Technical Tip: Security fabric connection cannot be established due to unknown certificate error

bvata · ‎06-18-2020

Description
When a user tries connect two FortiGates using fabric connection, the connection between these two units cannot be established due to unknown certificate error.

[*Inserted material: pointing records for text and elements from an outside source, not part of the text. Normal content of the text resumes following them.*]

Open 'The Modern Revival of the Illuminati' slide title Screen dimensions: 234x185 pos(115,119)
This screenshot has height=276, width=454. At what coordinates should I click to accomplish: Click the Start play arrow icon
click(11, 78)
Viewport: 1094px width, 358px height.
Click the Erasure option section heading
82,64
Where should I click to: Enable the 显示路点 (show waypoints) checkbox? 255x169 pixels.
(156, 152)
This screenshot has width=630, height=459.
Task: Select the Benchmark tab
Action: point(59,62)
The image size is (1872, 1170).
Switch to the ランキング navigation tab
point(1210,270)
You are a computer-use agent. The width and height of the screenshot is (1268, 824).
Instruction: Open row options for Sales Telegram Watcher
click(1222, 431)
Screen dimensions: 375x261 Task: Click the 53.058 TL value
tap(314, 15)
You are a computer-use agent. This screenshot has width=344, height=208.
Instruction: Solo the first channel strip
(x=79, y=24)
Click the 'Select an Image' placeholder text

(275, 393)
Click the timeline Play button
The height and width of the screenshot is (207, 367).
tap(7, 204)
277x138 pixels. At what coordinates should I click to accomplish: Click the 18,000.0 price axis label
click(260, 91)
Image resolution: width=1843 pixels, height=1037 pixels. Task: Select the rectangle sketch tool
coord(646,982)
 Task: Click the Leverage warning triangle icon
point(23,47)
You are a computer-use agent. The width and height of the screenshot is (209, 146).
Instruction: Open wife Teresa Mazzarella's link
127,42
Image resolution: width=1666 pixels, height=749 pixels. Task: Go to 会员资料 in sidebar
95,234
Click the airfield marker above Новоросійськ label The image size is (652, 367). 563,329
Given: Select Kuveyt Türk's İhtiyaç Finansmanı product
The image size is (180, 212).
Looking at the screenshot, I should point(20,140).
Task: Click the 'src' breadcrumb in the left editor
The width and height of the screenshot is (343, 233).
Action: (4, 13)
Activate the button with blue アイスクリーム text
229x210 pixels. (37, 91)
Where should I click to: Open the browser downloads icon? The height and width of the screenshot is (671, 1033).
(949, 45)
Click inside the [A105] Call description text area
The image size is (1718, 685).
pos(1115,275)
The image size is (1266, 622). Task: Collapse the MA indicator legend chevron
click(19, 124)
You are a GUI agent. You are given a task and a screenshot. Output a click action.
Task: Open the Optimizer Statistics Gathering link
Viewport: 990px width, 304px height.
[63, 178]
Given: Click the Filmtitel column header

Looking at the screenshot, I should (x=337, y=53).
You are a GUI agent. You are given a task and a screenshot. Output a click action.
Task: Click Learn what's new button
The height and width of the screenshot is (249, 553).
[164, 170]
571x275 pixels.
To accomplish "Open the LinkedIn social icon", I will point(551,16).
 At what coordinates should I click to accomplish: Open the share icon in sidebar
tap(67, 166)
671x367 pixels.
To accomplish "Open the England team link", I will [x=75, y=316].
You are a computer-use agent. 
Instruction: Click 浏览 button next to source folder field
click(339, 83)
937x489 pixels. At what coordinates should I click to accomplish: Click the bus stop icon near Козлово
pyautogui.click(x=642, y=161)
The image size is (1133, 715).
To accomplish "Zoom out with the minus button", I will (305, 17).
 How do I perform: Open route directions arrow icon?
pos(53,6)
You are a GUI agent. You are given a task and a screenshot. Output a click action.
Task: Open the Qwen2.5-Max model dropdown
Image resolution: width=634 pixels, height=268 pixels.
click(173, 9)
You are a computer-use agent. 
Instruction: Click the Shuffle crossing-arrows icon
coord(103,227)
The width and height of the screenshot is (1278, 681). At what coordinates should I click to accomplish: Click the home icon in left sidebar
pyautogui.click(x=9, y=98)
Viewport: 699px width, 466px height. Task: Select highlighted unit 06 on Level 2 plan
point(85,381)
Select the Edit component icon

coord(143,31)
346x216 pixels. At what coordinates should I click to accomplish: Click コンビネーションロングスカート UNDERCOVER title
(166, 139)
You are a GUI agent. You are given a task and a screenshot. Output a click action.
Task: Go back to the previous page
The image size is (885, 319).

This article describes how to troubleshot this error.

Troubleshooting command.

# diagnose debug application csfd -1
dia de en

Output.

<205> 04 nstd_send_pkt()-230
<205> 08 nstd_send_pkt()-253: queuing packet to 34.3.143.156:8013 type:a7 len:15 queu len:1
<205> 04 __nstd_send()-166
<205> 08 __nstd_send()-214: Sending. IS SSL:0 packet type:167 len:15 sent:15 pos:15
<205> 08 __nstd_remove_w_buf()-70: fgt: 34.3.143.156:8013 write queue len after delete:0
<205> 04 nstd_upstream_ssl_connect()-902
<205> 02 nstd_upstream_ssl_connect()-922: err: WANT_READ
<205> 04 nstd_upstream_ssl_connect_hd()-847
<205> 04 nstd_upstream_ssl_connect()-902
<205> 04 nstd_upstream_ssl_connect_ok()-856
<205> 04 nstd_send_hello()-371
<205> 04 nstd_send_pkt()-230
<205> 08 nstd_send_pkt()-253: queuing packet to 34.3.143.156:8013 type:1 len:35 queu len:1
<205> 04 __nstd_send()-166
<205> 08 __nstd_send()-214: Sending. IS SSL:1 packet type:1 len:35 sent:35 pos:35
<205> 08 __nstd_remove_w_buf()-70: fgt: 34.3.143.156:8013 write queue len after delete:0
<205> 04 nstd_recv_hd()-647
<205> 04 __nstd_recv()-636
<205> 02 __ssl_recv()-595: SSL recv error, err:1 ret=0 ssl=error:00000001:lib(0):func(0):reason(1) socket=Success
<205> 02 __ssl_recv()-596: ssl error: error:14094418:SSL routines:ssl3_read_bytes:tlsv1 alert unknown ca

This is because the root CA (which is the upstream link for the leaf), need to trust the leaf 'FG Fortinet_CA and Fortinet_Sub_Ca'.

Solution
1) Download from (leaf FG) Fortinet_CA and Fortinet_Sub_Ca.

2) Import on root Fortinet_CA and Fortinet_Sub_Ca.

3) Restart the csfd process : # dia test app csfd 99.